EXERCISE
Your answer must be a single number: how many lines of the data include "computer".

AVAILABLE DATA
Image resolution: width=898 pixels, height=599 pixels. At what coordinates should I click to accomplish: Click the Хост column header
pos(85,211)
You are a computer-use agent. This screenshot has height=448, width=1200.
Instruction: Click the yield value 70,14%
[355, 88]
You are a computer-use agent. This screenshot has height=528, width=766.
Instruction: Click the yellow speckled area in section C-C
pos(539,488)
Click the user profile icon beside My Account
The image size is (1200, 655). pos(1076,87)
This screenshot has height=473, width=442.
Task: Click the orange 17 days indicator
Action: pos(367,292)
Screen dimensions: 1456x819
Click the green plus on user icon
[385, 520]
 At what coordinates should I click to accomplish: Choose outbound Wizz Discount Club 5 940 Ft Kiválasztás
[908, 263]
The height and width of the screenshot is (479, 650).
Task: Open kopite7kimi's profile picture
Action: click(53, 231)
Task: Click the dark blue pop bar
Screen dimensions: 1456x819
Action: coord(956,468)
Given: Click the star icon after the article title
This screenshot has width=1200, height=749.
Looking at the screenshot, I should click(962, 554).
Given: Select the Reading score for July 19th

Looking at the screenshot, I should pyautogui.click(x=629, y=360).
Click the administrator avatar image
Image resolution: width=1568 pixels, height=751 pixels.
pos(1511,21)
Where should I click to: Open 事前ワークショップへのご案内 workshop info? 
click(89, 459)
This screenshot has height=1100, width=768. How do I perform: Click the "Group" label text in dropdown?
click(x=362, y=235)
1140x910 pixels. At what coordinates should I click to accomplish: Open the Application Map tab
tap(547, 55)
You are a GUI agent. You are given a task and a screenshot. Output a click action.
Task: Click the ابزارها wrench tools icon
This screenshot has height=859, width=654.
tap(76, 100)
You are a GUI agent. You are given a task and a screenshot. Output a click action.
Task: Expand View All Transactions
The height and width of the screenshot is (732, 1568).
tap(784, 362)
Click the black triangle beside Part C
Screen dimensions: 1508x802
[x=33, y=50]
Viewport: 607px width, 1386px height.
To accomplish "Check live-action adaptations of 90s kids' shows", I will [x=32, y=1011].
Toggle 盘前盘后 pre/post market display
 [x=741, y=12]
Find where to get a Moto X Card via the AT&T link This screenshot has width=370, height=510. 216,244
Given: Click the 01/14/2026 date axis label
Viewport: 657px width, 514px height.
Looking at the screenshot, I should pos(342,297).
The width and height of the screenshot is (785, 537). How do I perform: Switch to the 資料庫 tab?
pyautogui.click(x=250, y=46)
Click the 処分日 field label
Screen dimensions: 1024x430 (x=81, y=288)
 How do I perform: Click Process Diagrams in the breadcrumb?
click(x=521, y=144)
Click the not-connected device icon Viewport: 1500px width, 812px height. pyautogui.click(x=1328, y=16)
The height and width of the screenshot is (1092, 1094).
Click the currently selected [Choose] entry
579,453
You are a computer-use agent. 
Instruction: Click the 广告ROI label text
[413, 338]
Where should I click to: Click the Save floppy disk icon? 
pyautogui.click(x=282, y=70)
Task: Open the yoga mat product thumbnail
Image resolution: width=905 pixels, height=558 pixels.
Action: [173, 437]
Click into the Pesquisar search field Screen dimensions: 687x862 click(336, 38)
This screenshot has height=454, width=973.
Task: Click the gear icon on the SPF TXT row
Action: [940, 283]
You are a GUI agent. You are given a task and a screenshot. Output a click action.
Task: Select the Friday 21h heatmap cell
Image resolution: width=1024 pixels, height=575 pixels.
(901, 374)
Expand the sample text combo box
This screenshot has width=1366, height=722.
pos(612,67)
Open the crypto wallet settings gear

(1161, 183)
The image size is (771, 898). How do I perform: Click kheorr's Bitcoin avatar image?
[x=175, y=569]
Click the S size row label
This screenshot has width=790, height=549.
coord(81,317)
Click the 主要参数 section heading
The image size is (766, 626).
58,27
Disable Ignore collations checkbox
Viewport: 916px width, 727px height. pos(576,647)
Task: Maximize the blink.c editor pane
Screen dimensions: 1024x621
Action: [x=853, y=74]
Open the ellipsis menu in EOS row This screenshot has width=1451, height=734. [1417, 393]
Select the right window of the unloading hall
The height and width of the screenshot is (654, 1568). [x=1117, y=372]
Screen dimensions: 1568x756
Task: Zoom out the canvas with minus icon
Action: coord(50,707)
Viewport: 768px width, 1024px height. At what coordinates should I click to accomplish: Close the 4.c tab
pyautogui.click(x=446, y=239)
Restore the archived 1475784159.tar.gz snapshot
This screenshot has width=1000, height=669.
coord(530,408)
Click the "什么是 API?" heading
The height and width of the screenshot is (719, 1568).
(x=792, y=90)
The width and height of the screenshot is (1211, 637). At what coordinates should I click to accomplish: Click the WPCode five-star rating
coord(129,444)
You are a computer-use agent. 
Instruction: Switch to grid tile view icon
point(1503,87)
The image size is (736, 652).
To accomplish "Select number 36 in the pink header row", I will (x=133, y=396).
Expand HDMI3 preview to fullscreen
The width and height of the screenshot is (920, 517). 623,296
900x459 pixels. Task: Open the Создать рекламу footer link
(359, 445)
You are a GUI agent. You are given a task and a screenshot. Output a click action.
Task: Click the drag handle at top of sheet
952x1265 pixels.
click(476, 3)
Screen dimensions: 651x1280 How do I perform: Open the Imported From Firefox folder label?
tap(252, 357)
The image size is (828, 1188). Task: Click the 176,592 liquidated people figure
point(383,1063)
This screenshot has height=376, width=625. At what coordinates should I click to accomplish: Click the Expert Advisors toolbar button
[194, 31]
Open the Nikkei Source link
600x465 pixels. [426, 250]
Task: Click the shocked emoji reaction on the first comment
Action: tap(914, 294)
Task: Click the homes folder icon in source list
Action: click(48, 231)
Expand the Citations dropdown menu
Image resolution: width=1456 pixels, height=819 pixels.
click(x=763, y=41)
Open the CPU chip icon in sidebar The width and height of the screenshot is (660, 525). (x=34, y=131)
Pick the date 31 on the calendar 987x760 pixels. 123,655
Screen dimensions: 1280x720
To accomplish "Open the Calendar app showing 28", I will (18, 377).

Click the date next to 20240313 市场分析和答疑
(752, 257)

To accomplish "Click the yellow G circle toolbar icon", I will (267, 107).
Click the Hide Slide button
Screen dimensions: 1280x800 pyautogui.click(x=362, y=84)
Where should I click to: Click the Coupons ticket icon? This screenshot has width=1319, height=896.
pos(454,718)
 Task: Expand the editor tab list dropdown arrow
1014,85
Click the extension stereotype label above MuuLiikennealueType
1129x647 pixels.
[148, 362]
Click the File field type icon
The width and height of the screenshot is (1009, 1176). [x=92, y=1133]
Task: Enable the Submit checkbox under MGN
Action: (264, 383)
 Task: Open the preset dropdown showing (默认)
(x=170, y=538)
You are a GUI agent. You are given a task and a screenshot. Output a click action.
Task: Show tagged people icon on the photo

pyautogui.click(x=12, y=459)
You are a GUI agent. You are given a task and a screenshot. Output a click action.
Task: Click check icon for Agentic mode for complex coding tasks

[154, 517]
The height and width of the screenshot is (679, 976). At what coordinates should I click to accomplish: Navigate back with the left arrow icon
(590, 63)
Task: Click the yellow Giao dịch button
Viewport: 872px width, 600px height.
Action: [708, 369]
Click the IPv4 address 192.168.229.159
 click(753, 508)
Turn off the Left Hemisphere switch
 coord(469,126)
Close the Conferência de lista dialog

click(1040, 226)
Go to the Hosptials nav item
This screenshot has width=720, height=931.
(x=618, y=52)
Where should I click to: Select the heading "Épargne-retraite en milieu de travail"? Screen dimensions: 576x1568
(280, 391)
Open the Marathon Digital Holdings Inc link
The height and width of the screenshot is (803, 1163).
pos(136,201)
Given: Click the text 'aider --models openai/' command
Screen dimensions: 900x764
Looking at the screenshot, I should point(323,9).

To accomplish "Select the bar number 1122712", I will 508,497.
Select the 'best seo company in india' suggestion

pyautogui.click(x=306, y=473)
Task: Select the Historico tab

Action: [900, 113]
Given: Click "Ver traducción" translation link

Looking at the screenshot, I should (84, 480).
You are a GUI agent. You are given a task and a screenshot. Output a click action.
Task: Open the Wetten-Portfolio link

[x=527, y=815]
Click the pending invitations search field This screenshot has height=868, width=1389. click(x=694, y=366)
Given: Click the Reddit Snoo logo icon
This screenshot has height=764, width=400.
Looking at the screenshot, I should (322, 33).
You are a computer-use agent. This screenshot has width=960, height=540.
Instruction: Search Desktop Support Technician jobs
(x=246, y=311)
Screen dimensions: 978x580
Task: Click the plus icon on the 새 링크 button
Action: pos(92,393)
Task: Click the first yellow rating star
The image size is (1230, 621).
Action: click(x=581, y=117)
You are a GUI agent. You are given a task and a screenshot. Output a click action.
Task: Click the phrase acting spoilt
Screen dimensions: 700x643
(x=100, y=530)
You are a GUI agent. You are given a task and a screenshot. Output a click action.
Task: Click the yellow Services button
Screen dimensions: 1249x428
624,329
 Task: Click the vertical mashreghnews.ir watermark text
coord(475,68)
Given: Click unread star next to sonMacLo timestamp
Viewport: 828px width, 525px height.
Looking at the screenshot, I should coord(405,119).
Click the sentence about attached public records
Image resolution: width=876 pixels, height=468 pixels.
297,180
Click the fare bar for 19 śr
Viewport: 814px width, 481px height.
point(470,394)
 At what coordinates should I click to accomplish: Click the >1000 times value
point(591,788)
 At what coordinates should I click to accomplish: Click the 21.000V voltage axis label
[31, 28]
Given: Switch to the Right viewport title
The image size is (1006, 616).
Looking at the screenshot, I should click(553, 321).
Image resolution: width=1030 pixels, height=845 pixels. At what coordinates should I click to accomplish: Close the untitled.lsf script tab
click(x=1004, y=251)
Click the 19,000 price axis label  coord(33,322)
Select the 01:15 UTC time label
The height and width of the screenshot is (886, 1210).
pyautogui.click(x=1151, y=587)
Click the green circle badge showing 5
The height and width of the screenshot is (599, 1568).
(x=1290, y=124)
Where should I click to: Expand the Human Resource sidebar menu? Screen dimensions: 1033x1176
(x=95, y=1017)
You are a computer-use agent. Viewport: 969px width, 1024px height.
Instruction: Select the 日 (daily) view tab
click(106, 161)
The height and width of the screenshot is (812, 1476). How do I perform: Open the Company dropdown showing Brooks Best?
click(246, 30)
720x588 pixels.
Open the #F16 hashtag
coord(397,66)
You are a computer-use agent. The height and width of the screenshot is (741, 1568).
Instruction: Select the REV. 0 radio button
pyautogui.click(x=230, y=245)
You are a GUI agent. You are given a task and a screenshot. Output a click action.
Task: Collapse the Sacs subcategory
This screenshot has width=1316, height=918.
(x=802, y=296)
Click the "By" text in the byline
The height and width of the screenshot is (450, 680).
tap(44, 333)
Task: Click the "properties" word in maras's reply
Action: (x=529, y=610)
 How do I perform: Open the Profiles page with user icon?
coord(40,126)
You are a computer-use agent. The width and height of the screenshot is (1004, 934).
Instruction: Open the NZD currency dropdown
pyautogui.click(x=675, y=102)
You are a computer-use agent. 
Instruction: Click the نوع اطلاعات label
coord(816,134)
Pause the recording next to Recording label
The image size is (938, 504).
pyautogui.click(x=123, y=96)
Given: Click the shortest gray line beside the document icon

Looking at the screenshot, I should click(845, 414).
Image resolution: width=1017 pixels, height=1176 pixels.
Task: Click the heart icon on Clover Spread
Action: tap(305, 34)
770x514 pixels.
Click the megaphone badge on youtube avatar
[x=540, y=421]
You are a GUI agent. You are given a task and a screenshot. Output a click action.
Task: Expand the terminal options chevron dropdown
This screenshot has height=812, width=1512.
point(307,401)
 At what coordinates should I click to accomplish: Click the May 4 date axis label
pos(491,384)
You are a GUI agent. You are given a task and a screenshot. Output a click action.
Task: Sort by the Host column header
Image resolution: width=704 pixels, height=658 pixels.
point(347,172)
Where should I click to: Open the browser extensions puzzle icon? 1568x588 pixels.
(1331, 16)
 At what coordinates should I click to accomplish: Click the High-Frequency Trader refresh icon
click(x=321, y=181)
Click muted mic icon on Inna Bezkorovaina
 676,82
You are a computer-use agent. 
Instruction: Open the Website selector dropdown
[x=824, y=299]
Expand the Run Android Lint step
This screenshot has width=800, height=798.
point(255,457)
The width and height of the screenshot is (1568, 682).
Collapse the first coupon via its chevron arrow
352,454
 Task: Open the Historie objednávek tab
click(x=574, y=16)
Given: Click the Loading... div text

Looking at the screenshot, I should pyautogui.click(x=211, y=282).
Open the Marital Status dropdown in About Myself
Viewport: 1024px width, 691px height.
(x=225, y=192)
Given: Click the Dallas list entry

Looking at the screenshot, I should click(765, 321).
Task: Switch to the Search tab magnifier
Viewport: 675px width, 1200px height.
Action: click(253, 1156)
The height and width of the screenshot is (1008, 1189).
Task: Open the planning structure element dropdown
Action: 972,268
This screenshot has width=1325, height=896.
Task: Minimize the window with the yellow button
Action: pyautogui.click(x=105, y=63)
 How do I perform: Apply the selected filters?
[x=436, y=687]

PROBLEM SOLUTION
10